Na manhã seguinte, com o sol forte já cedo, fizemos nosso tradicional café do barco: salmão com cream cheese e biscoito (porque eu não gosto de bagel). Seguimos até Prescott para buscar nossos amigos. E foi só no meio do rio que a gente percebeu o quanto estava sentindo falta dessas viagens.
Abastecemos o barco e logo o grupo estava completo. Conversa boa, jogo de cartas, risadas. Poucas horas depois, avistamos nosso hotel, o Tall Ships. Preciso dizer: chegar de barco no hotel e atracar na marina foi surreal. Me senti rica e sofisticada (ok, não vamos contar que havia barcos ali de mais de um milhão de dólares... e não era o nosso hahaha). Quase me senti a Meryl Streep no clipe de "Money, Money, Money" em Mamma Mia. Yes, baby!
O hotel era maravilhoso. Encontramos o resto do grupo: AJ, Megan, Campbell, Andrea, Brooks e Sully. A vista do apart-hotel era perfeita. Jantamos à beira do rio, tiramos fotos no elevador, e subimos para a piscina onde passamos algumas horas relaxando, antes de encerrar a noite com jogos e muitas risadas.
Na manhã seguinte, o café foi cortesia dos Carriers: McDonald’s entregue no quarto. Depois, caminhada pelo entorno do hotel e visita ao túnel ferroviário histórico de Brockville.
Construído em 1860, é o túnel ferroviário mais antigo do Canadá. Durante anos, ficou esquecido, um segredo sob os pés da cidade. Mas hoje, restaurado e iluminado com luzes coloridas e trilha sonora ambiente, virou uma atração turística imperdível, ainda mais por ficar do ladinho do nosso hotel. Caminhar por aquele túnel é como atravessar um corredor do tempo — e foi impossível não pensar em quantas jornadas, como a nossa, começaram ou terminaram ali perto, às margens do St. Lawrence.
Depois do túnel, eu e a Megan ainda fomos para outra caminhada e logo nos juntamos ao grupo para conhecer outra grande atração de Brockville: o Don’s Fish and Chips. Todo mundo que sabia que iríamos para lá dizia que precisávamos provar. É um trailer simples, mas que serve o melhor Fish and Chips da região, segundo os locais. E olha, valeu a pena. Aprovado por mim e pelo Rory — que já vivemos na Irlanda, a meca do Fish and Chips. Comemos enquanto as crianças brincavam no parque, soltavam pipa e se divertiam.

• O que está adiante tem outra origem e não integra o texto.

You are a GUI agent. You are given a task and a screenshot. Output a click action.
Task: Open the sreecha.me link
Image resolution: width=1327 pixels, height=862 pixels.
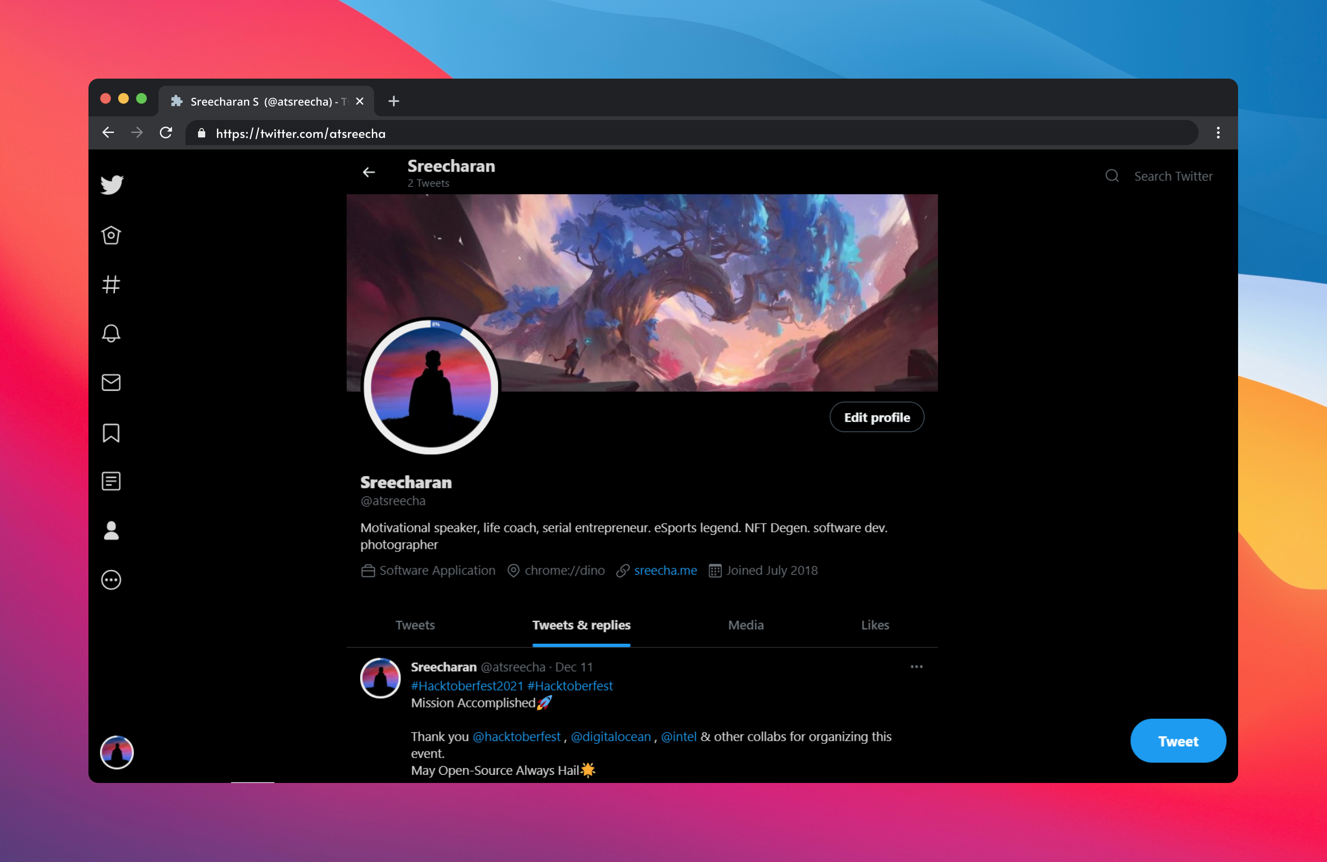pyautogui.click(x=665, y=570)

Na volta ao hotel, era hora de conhecer o Aquatarium, um centro interativo que celebra o ecossistema do Rio St. Lawrence e a região das 1000 Islands. A gente achava que era só mais um aquário, mas acabamos passando horas ali, entre tanques, lontras, castores e simuladores. Tive que literalmente retirar o Rory de um brinquedo que simulava uma usina hidrelétrica — ele queria voltar no dia seguinte para “fechar o jogo”. O Aquatarium é feito para crianças, mas adultos se divertem ainda mais. Saímos de lá com a certeza: Brockville não é apenas uma parada. É um destino completo.
Passamos mais algumas horas na piscina do hotel. Rory preparou o jantar para todos: uma macarronada deliciosa. Depois, nos organizamos para assistir à queima de fogos. Os meninos escolheram a marina como ponto estratégico, e a promessa era de 15 minutos de espetáculo. Cumpriu. Não foi como Copacabana ou mesmo Florianópolis, mas foi bonitinha. E eu e Rory adoramos assistir a esses momentos juntos. Nosso Canada Day estava completo.
No dia seguinte, quase tivemos um pequeno impasse. Eu queria finalmente ver as 1000 Islands, nosso sonho desde 2021. Rory queria ir com as crianças ver os castores novamente. No fim, ele aceitou. E agradeceu. Foi lindo.
As 1000 Islands sempre foram o nosso objetivo, ainda que por um bom tempo parecessem inalcançáveis. Um arquipélago com mais de 1800 ilhas espalhadas pelo Rio St. Lawrence, entre o Canadá e os Estados Unidos — algumas com castelos, outras com uma única árvore, muitas desabitadas, todas com um charme quase mítico. Desde que ouvimos falar da região, ficamos fascinados com a ideia de navegar por entre essas ilhas, ancorar em baías escondidas, observar o sol se pondo sobre a água com a sensação de estar dentro de um cartão-postal. Chegar ali com o nosso próprio barco, depois de anos de adiamentos, foi como riscar um sonho do mapa — não com pressa, mas com alma. Já quero voltar.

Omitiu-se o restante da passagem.